* [TASK DETAILS]: Your answer must be an exact retyping of the line containing "Show more reactions with the ellipsis circle" and every line after it through the end of the records below, with no pictures and nothing else.

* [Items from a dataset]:

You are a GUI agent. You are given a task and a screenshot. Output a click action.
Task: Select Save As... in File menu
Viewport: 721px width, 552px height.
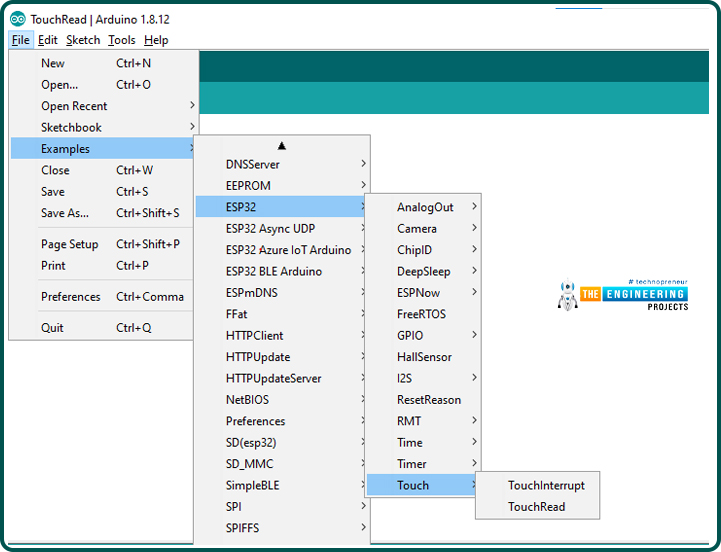point(65,213)

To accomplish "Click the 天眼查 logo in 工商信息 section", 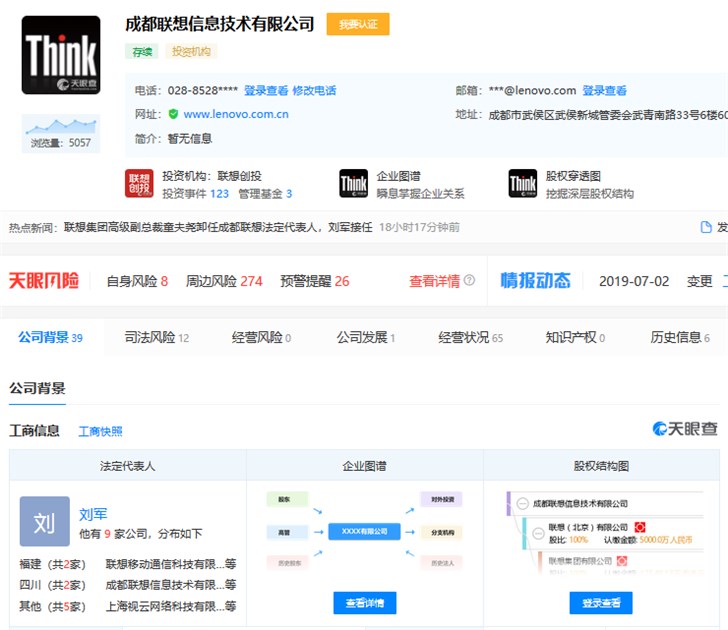I will 685,429.
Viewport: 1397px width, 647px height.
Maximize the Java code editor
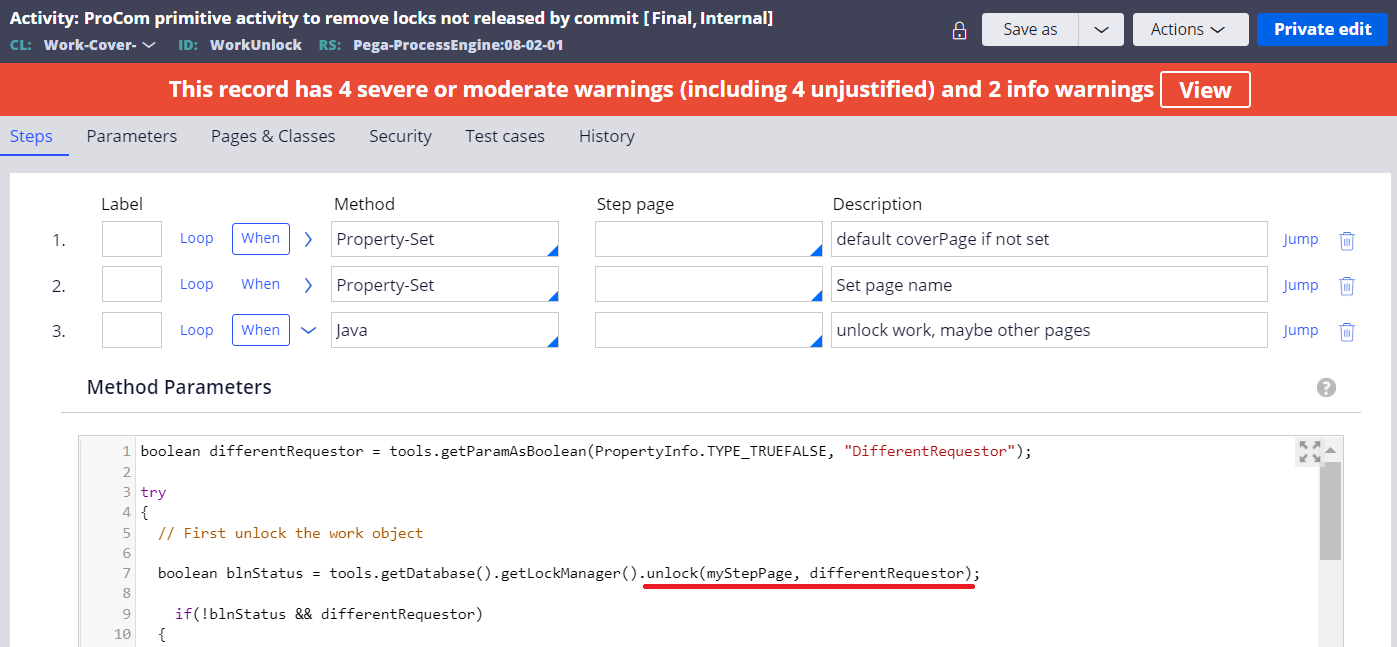[x=1309, y=451]
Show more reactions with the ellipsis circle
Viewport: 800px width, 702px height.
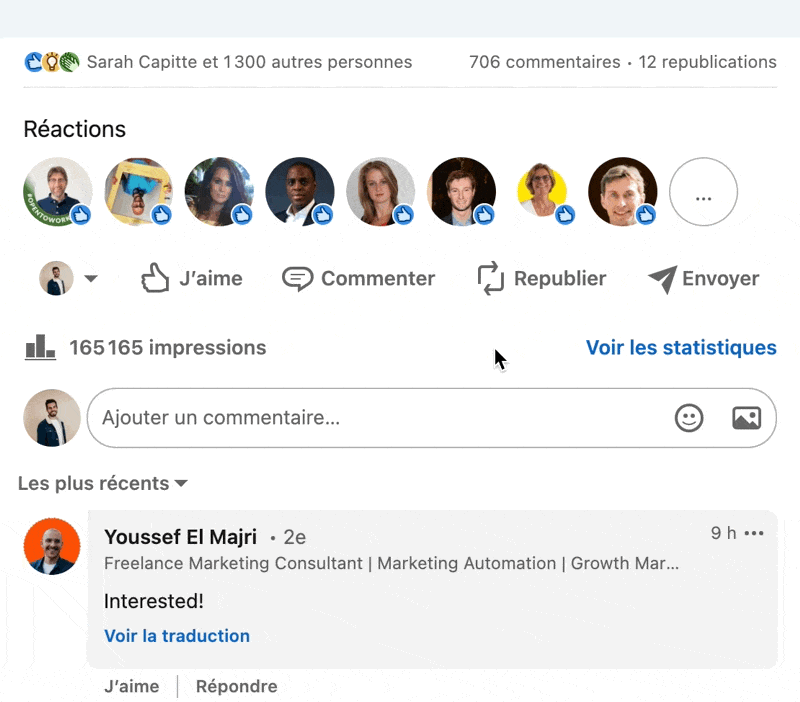coord(703,192)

* [EXERCISE RESPONSE]:
Show more reactions with the ellipsis circle
Viewport: 800px width, 702px height.
coord(703,192)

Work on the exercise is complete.